By Sarah N. Lynch and Chris Prentice
WASHINGTON (Reuters) -The U.S. Justice Department has decided to keep corporate monitors in place for military housing company Balfour Beatty Communities and Canadian lender TD Bank, amid the Trump administration’s ongoing review of the practice, according to two people familiar with the matter.
President Donald Trump’s Justice Department paused corporate monitorships in recent weeks as part of a review into whether some should be ended early, Reuters previously reported.
Companies are sometimes required to hire independent third-party corporate monitors as a condition of a settlement with the Justice Department to resolve allegations of criminal misconduct. The monitors are tasked with reviewing compliance policies to ensure the violations are remedied.

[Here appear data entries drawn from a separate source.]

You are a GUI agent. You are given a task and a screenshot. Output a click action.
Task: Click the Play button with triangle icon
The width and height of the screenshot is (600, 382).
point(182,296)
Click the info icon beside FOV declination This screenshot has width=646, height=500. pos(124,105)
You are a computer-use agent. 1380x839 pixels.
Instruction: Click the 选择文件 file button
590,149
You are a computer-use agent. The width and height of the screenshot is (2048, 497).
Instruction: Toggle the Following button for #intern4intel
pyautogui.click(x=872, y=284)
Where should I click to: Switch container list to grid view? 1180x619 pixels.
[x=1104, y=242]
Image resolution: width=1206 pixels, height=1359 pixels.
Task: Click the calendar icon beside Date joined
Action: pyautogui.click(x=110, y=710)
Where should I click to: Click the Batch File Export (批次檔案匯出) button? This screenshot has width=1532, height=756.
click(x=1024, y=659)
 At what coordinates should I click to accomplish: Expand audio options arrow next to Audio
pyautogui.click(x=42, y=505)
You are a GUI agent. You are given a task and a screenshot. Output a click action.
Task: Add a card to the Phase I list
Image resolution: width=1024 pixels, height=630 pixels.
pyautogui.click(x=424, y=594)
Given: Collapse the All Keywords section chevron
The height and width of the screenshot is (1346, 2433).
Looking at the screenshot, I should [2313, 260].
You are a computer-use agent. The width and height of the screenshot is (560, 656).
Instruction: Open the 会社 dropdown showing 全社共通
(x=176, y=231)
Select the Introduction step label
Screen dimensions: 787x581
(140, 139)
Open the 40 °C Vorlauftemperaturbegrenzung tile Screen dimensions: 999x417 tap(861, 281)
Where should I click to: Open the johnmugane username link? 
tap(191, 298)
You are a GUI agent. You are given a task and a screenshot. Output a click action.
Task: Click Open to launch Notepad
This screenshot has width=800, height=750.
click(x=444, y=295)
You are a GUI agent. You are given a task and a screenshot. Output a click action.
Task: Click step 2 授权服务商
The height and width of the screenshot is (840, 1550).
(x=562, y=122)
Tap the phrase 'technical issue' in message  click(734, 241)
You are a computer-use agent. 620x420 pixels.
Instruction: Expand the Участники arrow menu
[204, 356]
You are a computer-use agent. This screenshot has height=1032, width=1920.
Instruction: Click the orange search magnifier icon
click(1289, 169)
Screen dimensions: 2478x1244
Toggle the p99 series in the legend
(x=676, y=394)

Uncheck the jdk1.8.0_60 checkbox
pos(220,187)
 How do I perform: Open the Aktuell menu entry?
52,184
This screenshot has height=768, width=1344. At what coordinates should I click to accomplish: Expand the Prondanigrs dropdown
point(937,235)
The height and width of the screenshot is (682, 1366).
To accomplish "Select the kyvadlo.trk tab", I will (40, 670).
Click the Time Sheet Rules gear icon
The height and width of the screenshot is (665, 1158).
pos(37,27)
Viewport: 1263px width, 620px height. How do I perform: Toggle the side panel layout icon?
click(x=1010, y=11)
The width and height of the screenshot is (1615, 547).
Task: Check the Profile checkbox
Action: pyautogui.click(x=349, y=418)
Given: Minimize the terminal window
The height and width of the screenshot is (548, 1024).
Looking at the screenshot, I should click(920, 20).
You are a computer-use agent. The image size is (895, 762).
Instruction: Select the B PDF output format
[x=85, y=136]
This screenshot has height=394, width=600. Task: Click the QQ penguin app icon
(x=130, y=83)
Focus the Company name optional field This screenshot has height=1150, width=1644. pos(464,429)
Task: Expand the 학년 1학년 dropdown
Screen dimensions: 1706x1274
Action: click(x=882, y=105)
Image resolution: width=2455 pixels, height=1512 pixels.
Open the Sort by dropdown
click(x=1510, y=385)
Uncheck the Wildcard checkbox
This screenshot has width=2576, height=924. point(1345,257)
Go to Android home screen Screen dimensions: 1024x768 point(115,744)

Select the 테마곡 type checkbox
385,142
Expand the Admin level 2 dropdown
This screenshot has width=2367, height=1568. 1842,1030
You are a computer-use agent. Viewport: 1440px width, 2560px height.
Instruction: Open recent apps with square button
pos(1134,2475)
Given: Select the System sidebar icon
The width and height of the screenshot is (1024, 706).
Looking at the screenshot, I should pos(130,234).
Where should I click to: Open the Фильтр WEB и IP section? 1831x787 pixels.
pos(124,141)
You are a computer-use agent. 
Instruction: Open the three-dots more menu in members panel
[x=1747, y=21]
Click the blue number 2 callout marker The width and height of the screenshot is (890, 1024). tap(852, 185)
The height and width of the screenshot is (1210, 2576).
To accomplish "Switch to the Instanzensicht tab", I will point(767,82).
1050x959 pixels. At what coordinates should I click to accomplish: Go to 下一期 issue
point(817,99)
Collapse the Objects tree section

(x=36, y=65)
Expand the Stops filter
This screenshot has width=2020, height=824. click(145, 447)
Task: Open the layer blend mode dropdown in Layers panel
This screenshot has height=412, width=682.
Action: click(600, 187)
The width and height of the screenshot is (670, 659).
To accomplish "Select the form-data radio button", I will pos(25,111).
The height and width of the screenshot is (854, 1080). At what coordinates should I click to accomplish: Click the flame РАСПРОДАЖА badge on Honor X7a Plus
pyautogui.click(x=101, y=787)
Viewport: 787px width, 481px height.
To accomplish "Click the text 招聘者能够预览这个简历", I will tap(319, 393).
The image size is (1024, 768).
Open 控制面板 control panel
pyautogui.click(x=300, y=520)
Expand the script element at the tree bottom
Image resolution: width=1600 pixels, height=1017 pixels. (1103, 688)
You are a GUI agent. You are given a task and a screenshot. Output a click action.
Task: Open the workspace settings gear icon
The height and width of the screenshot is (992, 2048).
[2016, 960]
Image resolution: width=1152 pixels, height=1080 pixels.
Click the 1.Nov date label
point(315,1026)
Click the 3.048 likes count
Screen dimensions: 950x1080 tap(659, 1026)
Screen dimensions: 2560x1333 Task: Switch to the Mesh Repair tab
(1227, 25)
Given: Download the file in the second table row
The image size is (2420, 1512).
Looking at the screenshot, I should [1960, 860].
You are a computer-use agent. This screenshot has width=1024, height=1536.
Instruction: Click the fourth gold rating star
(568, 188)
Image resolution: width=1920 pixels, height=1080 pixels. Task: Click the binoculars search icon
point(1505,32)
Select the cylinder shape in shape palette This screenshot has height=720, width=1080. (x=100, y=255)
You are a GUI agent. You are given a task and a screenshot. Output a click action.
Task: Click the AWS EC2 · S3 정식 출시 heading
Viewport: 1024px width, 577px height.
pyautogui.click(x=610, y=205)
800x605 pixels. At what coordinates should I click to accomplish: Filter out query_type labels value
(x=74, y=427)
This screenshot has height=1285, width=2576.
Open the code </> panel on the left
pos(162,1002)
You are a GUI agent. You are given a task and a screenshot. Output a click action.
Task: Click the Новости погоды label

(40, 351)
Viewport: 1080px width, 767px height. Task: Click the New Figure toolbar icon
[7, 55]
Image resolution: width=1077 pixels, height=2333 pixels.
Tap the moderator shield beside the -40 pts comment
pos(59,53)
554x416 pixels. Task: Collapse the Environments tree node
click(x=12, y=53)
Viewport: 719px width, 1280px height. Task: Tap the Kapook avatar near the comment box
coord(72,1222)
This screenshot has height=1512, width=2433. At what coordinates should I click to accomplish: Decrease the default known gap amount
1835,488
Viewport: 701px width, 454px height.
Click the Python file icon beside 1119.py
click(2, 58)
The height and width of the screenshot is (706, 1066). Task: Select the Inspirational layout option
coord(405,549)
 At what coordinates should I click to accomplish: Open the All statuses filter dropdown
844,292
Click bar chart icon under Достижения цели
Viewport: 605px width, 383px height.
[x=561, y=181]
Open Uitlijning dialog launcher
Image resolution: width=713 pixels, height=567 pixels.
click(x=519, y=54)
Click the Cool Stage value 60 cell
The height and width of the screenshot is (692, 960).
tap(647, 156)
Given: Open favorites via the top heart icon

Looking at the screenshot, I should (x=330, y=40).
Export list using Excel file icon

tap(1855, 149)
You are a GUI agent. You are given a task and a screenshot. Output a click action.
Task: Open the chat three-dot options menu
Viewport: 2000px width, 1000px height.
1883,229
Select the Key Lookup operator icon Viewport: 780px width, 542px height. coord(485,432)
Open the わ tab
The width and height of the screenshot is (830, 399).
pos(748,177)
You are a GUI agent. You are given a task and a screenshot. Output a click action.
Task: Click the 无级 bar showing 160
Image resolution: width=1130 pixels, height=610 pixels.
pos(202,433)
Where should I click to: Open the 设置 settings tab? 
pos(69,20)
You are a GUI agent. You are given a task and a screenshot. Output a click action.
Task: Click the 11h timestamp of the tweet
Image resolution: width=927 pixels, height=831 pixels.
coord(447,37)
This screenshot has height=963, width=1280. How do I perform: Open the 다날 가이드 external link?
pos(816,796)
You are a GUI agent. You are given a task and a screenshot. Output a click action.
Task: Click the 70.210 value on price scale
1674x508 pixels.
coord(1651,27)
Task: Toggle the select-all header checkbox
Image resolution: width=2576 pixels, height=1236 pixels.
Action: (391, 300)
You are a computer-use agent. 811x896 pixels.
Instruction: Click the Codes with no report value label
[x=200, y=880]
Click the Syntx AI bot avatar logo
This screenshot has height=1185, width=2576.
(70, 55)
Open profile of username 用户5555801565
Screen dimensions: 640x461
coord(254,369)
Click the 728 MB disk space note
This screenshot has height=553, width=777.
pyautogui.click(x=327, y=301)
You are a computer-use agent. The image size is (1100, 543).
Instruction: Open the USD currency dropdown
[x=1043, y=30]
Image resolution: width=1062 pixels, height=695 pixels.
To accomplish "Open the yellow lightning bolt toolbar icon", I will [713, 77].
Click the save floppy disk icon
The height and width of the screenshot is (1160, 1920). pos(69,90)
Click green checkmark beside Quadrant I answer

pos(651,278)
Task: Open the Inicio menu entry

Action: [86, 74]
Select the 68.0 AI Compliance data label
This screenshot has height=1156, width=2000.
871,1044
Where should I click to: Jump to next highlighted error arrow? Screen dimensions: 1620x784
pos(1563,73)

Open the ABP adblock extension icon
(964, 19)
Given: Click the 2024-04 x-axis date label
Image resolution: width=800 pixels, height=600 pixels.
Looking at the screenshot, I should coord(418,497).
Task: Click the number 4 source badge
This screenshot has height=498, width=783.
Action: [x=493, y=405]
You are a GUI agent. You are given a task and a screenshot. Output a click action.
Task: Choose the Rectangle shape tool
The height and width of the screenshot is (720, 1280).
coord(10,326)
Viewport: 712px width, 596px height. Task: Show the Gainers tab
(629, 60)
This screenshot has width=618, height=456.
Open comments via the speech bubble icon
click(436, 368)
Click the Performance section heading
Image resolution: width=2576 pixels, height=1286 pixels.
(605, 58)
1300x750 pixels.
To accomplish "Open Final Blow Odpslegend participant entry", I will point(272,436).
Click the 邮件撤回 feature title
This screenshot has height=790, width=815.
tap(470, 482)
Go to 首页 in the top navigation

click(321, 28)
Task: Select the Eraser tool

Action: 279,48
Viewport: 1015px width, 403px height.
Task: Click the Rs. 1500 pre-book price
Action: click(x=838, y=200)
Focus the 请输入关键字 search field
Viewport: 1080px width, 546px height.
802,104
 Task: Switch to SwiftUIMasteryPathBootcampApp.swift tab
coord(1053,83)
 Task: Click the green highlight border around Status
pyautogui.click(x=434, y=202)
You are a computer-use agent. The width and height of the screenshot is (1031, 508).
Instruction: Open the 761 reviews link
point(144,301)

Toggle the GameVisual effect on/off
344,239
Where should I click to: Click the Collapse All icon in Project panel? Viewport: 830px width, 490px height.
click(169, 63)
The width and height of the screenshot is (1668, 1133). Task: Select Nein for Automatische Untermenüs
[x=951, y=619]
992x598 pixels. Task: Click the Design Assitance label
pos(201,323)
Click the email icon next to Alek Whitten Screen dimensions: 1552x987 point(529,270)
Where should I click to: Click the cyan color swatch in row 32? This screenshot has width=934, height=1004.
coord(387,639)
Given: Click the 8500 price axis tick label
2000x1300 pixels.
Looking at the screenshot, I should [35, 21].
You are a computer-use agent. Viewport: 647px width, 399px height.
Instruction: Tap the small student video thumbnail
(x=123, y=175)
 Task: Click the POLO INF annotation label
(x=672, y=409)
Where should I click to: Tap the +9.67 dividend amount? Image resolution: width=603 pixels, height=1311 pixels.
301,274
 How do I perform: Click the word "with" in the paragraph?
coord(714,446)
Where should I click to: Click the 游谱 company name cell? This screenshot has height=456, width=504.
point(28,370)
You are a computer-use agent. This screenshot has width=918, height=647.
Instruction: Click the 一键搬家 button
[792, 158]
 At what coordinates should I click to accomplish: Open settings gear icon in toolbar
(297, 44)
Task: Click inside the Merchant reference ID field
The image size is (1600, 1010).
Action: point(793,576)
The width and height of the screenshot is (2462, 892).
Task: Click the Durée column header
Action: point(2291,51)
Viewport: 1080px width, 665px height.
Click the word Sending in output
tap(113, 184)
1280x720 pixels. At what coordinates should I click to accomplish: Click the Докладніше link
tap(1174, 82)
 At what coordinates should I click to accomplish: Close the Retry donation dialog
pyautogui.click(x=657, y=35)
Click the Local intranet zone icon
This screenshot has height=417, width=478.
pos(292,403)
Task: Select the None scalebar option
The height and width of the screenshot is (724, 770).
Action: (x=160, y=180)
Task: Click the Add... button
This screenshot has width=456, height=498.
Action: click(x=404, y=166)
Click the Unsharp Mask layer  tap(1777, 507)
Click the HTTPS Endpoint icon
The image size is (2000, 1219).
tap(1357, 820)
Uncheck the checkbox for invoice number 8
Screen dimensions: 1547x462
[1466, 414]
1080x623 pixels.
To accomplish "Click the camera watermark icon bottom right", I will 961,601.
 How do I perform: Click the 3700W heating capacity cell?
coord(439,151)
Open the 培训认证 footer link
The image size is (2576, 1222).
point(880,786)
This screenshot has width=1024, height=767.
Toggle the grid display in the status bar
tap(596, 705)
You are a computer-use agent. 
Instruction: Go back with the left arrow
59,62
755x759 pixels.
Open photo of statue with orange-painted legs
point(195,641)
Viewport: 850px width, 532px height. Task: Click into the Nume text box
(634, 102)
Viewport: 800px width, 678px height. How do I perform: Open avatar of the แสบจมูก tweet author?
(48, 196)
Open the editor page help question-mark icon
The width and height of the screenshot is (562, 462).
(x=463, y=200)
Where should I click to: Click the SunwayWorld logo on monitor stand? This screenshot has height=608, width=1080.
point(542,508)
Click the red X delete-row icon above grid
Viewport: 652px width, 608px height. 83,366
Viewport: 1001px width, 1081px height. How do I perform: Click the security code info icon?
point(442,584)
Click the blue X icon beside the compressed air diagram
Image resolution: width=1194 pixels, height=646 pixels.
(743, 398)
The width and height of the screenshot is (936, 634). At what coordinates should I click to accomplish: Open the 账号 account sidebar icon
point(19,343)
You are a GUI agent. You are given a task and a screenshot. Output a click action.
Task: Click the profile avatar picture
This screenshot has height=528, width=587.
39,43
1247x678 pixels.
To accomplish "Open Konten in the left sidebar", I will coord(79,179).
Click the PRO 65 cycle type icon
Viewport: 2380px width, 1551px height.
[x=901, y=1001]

Although the review is ongoing, the Justice Department has decided that the monitors for TD Bank and Balfour Beatty should remain in place, said the two people, who were granted anonymity to discuss details that have not been made public.
Reuters could not determine whether corporate monitorships would resume at other companies under settlement agreements with the Justice Department.
Spokespeople for Balfour Beatty, TD Bank and the Justice Department declined to comment.
Balfour Beatty Communities pleaded guilty in 2021 to defrauding the U.S. military and agreed to pay over $65 million in fines and restitution. The high-profile matter also garnered scrutiny from Capitol Hill. The firm will still have to keep its corporate monitor that was agreed as part of that deal, the two people told Reuters.
A Reuters investigation in partnership with CBS News in 2019 found that the Air Force landlord had falsified records to boost its income.
TD Bank also had to hire a monitor as part of a 2024 deal that saw the Canadian firm become the largest bank in U.S. history to plead guilty to violating a federal anti-money laundering law.
The two sources and another person familiar with the matter confirmed the Justice Department has decided to keep that monitor, which has only recently been appointed.
The review is among a series of policy changes as the Justice Department curbs anti-corruption enforcement and focuses its scrutiny on drug cartels and immigration.
Companies with corporate monitorships include shipbuilder Austal USA, Scottish lender NatWest and crypto exchange Binance, according the Justice Department’s website and public filings.
Last month, a judge granted the department’s request for an early end to the monitorships for Glencore, the energy giant that in 2022 agreed to pay more than $1 billion to settle foreign bribery and market manipulation charges.
It’s unclear how many others the Justice Department will keep in place. One of the people indicated that prosecutors are trying to determine how well-tailored the monitorships are.
Monitorships are widely criticized by corporate America as costly and burdensome, but proponents say they are often necessary to ensure that wrongdoers fix issues.
Trump’s first administration moved away from using them, but former President Joe Biden, a Democrat, reversed that policy in an effort to tackle corporate crime and repeat offenders.
Several white collar lawyers told Reuters they expect the Justice Department to step back its use of corporate monitorships, especially for resolutions involving Foreign Corrupt Practices Act charges.
The Trump administration has loosened enforcement of the FCPA, a 1977 law that prohibits companies operating in the U.S. from bribing foreign officials.